Background: Patients (pts) receiving Highly Active Antiretroviral Therapy (HAART) have differing responses to therapy that are attributed to variable adherence and individual differences in viral and host genetic factors. Host factors have not been well-characterized. The MDR1 gene encodes P-glycoprotein, a drug efflux protein which influences gastrointestinal uptake and intracellular concentrations of protease inhibitors in HIV-infected cells. A recent report suggested that CD4⁺ cell counts increased to a statistically significantly greater degree in pts with the variant allele (T) at the MDR1 C3435T locus when they were treated with nelfinavir or efavirenz. CYP2C19 and CYP3A have been reported to be the most important of the P450 enzymes in the metabolism of nelfinavir.

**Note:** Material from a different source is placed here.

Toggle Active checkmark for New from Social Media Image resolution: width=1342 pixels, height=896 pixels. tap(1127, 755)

Methods: Genotypic analyses at four loci (MDR1 C3435T, MDR1 A61G, CYP2C19*2, and CYP3A5*3) were performed using DNA extracted from PBMCs of 142 pts enrolled in an open-label, randomized phase IIIb study comparing nelfinavir and efavirenz for treatment of HAART-naïve individuals. Consent for genomic testing was obtained after the study had been opened. Not all pts enrolled (n = 222) were available for consent because they had either completed or terminated the study. Allelic frequency was determined as a function of racial background (Caucasian, African-American or Hispanic) and was correlated with the change in CD4 cell count at 48 weeks.

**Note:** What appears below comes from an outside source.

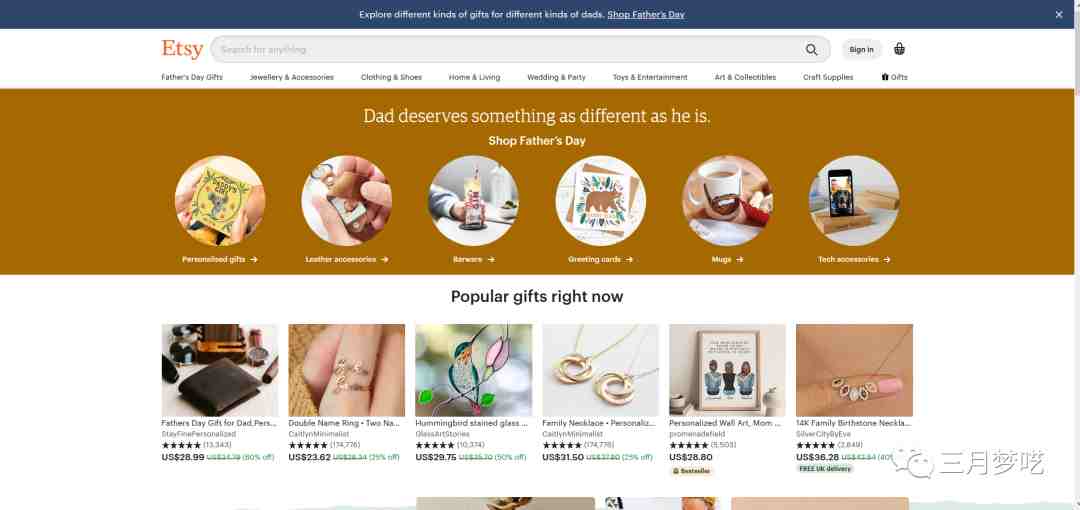
Task: Open Personalised gifts circle image
Action: click(220, 201)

Results: The ethnic distribution of pts with genotypes in this analysis was 41% Caucasian, 43% African-American and 16% Hispanic. The C and T alleles at the MDR1 C3435 locus were equally frequent in the Caucasian population, but the C or wild-type allele was most prevalent in the African-American population [62% homozygous (CC), 33% heterozygous (CT)]. The wild-type allele of CYP 3A5*3 was most prevalent in the African-American population (wt/wt 52%, wt/v 38%). The variant allele of CYP3A5*3 was more abundant in Caucasians (wt/v 12.5%, v/v 87.5). The homozygous variant genotypes for each of these loci were highly associated (p < 0.001). No significant ethnic differences were seen in alleleic frequencies for MDR1 A61G or CYP2C19*2. CD4 cell counts did not increase to a higher level in individuals with the homozygous variant genotype (TT) at the MDR1 C3435T locus in either the nelfinavir or the efavirenz treatment groups.

Conclusions: This analysis did not support the previous observation that the T allele at the MDR1 C3435T locus is associated with higher CD4 cell elevations during therapy with nelfinavir or efavirenz.